Before I follow the great chiefs who have gone before us, Oh Canada, I shall see these things come to pass. I shall see our young braves and our chiefs sitting in the houses of law and government, ruling and being ruled by the knowledge and freedoms of our great land.
So shall we shatter the barriers of our isolation. So shall the next hundred years be the greatest in the proud history of our tribes and nations.
Source
Powerful commentary on the great truth of what the true history of conquest is and how it affects those conquered. The curse of man is that he attaches his manhood to his conquering; not realizing that conquering does not increase the power of his manhood. When this power does not come naturally, it will lead to man hungering and destroying forever...

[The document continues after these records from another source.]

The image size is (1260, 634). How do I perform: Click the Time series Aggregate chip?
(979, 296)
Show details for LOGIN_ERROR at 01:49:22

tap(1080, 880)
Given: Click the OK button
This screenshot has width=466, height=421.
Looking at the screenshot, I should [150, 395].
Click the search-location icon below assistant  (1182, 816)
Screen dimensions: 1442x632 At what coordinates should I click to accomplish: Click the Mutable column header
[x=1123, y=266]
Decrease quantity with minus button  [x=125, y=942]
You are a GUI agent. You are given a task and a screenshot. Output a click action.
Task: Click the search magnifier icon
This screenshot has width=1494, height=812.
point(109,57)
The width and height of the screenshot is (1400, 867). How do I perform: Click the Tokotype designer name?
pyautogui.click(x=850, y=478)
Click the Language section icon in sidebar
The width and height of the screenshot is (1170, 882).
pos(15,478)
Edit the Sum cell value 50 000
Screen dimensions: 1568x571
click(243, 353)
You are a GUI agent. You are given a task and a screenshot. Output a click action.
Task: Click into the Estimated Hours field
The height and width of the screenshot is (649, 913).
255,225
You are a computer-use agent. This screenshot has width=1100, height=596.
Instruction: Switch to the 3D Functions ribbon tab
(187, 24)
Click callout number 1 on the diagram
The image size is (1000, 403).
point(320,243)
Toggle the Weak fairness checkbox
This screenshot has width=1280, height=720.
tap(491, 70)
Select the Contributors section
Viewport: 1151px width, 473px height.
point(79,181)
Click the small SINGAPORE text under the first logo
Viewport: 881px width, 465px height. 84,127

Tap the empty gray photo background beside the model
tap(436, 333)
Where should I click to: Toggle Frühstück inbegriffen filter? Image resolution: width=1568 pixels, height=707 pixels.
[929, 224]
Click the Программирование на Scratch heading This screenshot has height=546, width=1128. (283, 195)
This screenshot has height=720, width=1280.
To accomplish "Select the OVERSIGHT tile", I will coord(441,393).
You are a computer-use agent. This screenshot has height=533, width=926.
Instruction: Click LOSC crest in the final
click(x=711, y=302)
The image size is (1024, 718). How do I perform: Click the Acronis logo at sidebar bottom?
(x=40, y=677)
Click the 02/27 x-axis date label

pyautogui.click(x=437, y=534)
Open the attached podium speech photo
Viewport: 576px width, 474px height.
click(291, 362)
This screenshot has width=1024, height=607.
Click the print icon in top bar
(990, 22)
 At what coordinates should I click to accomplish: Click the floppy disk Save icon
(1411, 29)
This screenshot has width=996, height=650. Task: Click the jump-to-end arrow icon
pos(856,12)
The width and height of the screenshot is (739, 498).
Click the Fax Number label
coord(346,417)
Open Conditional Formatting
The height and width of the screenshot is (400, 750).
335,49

To Chief Dan George rest in peace and may the wild animals be up in heaven with you. from Wendy Sells
to Chief Dan George I(WENDY SELLS)wish you all of the spirit be with you for ever and may all of the wild animals in heaven be with you for ever. from Wendy Sells
Chief Dan George I wish you rest in peace and may all of the wild animals be with you for ever on Indian reservation amen. from Wendy Sells
"Peace, the gift of truth given by the Great Spirit touches all through the wind." ~CK (July 01, 2017) www.pigeonpark.ca
Amen 🙏
Thank you for your wisdom, and your heart to share it. As an immigrant to your land I treasure your pathway to the Great Spirit, the honor, the bounty, the duty that guides me. Humility and courage are the fuel. Thank you and all the wise leaders you walk with.